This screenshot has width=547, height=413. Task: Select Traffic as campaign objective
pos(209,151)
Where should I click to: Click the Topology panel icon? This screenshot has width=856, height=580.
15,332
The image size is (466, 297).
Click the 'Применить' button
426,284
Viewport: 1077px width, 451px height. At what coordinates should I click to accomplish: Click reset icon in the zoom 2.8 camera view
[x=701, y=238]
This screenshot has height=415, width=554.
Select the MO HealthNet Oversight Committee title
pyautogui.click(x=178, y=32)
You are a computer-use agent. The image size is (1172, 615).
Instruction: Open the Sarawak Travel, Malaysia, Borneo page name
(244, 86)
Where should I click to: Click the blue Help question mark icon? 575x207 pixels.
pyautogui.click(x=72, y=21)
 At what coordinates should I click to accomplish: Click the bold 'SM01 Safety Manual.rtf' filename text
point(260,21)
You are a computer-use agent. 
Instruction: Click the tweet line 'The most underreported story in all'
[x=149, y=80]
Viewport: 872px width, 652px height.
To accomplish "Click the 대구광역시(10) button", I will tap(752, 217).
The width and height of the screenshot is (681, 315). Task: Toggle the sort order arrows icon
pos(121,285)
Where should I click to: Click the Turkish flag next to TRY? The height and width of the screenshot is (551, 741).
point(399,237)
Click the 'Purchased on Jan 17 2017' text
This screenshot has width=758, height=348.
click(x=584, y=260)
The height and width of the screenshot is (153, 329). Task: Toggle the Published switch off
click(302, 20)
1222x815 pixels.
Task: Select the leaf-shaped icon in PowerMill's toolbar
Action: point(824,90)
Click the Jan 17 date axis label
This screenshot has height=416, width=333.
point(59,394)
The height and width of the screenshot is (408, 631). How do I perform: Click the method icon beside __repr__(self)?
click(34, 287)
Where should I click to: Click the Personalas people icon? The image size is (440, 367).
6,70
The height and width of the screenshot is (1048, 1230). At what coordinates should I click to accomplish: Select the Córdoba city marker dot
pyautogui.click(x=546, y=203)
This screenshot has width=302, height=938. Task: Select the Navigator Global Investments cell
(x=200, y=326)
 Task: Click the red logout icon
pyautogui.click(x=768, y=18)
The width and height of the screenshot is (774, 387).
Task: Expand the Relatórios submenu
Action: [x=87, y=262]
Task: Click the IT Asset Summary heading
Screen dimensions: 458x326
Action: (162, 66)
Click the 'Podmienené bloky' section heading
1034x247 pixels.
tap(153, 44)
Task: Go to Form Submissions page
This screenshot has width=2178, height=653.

···

## Exercise details
What lines in the listing contain "agent"? Copy them all.

## Written response
You are a computer-use agent. The image size is (1172, 615).
You are a computer-use agent. 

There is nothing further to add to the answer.